Visualizing 29 Million Wind Measurements in Kansas City

Visualizing 29 Million Wind Measurements in Kansas City

April 16, 2015 6:28 pm Published by

Understory’s network of RTi stations in Kansas City is delivering high fidelity, continuous, and accurate wind speed and gust data. Our sensors are more sensitive and require less maintenance than a typical propeller-type weather station and can collect thousands of measurements every second. This means we know precise statistics for every potentially damaging sustained wind and every gust.

March was a calm month for Kansas City, with only a few blustery days. There were several showers, and one glancing thunderstorm, but no damaging hail was registered by our RTis or reported by other sources, which is unusual for March.

One way to visualize our plethora of wind data is a heat map timeline. The more recent days are on the right; moving to the left is going back in time. Each column represents one hour over this two-week period. Our RTi stations are arranged as rows from the northernmost at the top to southernmost at the bottom. The color of each box represents the maximum wind gust speed for an hour at a particular station. On one end of the color scale, light yellow denotes calm hours, and on the other end, dark red signifies blustery hours. This is a way to visualize more than 8,000 data points synthesized from over 29 million data points.

kc-max-gusts

On most days between March 11th and March 28th, the RTis recorded few gusts above 10 mph. March 14th, 24th, and 26th were windier, with gusts reaching 20 mph. But the strongest gusts occurred during the evening of March 16th, continuing into the morning of March 17th, with a four-hour calm period during the late hours of the 16th. On these days, maximum gusts frequently surpassed 30 mph and the strongest 1-second wind speed measured was 44 mph.

How do we determine the accuracy of our wind measurements?

precipitation-event-report

Our data not only has impressive temporal and spatial resolution, it’s also extremely accurate. As part of our validation we sited our weather station side-by-side a weather station we outfitted with an R.M. Young wind monitor and a Campbell Scientific data logger for some field testing on an accessible flat rooftop.
..............................
Required task 1
Retype the Kansas City wind post from "On most days" to "was 44 mph." with no changes.
The Kansas City wind post has nothing to do with the entries that come after it.
..............................
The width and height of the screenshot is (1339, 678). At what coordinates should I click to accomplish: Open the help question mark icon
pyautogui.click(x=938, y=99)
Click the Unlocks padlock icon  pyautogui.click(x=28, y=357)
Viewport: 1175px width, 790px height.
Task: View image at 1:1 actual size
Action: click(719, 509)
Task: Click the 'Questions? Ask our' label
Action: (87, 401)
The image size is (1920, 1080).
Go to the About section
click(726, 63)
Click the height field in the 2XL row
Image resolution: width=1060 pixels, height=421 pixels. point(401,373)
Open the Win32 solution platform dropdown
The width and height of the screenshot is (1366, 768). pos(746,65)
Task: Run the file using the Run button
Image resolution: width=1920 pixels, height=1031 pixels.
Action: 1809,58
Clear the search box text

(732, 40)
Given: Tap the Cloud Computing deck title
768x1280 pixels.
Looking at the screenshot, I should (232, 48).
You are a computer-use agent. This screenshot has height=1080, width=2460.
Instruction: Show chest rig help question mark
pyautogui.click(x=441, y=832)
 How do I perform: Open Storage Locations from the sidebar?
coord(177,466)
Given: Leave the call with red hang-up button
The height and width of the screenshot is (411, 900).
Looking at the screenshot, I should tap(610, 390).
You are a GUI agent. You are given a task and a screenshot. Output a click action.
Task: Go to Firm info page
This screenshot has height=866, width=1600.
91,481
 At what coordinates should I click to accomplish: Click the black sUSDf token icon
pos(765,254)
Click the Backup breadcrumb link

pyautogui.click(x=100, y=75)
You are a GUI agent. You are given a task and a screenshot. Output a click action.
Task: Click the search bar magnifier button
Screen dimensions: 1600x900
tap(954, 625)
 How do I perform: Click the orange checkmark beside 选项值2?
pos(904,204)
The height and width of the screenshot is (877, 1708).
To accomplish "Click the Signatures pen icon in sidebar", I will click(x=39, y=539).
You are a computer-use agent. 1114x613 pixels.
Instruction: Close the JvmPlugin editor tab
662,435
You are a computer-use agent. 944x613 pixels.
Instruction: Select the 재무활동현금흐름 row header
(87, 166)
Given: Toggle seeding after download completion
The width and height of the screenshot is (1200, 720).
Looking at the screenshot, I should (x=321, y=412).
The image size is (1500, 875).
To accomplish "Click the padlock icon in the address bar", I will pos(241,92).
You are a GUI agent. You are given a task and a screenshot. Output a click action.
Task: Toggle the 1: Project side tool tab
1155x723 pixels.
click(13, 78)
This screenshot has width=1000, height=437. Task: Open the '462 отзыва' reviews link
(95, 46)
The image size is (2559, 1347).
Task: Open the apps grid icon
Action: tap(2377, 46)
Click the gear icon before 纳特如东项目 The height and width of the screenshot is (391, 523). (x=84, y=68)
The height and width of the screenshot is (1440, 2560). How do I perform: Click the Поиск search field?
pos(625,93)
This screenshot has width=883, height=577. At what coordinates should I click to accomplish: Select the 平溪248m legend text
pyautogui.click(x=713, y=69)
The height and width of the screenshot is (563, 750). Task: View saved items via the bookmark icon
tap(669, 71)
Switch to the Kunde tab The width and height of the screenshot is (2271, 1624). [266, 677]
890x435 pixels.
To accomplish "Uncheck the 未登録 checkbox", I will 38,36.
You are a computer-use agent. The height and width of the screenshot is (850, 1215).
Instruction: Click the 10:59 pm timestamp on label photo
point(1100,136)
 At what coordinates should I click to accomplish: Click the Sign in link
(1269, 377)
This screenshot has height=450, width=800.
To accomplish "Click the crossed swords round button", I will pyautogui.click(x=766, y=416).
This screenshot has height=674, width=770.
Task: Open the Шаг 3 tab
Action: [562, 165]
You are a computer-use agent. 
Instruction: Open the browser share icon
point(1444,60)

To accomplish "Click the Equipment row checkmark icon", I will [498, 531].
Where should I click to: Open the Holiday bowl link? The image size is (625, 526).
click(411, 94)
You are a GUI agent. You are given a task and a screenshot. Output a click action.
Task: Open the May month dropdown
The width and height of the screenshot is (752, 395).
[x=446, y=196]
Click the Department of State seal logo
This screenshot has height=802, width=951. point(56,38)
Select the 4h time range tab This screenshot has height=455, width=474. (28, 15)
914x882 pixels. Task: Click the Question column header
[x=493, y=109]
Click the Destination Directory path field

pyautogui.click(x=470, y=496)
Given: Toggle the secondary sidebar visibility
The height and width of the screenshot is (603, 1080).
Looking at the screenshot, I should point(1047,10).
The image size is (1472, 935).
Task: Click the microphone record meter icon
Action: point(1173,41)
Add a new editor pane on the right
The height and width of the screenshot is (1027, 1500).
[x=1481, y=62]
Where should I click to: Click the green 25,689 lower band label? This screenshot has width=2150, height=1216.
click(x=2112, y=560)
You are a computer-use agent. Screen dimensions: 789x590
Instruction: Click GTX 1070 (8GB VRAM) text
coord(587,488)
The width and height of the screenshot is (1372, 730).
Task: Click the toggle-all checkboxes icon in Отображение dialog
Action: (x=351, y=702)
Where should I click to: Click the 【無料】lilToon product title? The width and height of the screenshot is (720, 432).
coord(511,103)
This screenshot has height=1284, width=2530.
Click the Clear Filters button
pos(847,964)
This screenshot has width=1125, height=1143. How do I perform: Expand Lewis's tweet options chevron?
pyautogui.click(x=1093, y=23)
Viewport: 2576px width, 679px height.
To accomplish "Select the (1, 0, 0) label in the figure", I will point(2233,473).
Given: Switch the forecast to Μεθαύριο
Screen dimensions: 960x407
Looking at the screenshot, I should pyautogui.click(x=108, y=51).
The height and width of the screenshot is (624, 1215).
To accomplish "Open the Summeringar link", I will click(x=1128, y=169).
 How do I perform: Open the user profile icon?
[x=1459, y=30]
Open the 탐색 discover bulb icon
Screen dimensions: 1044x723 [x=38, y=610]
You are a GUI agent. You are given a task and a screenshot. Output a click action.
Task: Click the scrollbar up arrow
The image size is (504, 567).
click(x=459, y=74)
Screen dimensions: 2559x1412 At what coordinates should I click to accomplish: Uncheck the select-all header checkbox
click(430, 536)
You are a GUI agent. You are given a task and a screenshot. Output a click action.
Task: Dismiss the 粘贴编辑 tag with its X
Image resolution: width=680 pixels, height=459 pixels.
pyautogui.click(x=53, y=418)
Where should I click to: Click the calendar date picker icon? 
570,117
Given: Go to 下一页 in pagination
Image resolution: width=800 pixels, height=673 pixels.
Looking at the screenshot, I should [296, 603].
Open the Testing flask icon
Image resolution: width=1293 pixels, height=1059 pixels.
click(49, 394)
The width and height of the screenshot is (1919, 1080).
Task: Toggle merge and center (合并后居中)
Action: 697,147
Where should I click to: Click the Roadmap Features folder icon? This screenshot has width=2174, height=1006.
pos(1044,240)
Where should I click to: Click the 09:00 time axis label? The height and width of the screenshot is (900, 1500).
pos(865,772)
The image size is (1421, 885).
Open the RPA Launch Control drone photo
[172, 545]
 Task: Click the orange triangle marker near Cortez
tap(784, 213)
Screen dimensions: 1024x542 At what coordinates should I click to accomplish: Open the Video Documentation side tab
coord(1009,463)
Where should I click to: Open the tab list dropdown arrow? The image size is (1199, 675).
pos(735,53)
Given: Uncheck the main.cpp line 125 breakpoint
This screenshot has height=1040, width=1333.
..............................
Required task 2
Please rewrite the entries from the line with "Select the 4h" to the line with "pyautogui.click(x=470, y=496)", requests included. Multiply every click coordinate in the answers by 0.65 and round to whole numbers, with halves rounded up.

Correct output 1
On most days between March 11th and March 28th, the RTis recorded few gusts above 10 mph. March 14th, 24th, and 26th were windier, with gusts reaching 20 mph. But the strongest gusts occurred during the evening of March 16th, continuing into the morning of March 17th, with a four-hour calm period during the late hours of the 16th. On these days, maximum gusts frequently surpassed 30 mph and the strongest 1-second wind speed measured was 44 mph.

Correct output 2
Select the 4h time range tab This screenshot has height=455, width=474. (18, 10)
914x882 pixels. Task: Click the Question column header
[x=320, y=71]
Click the Destination Directory path field

pyautogui.click(x=306, y=322)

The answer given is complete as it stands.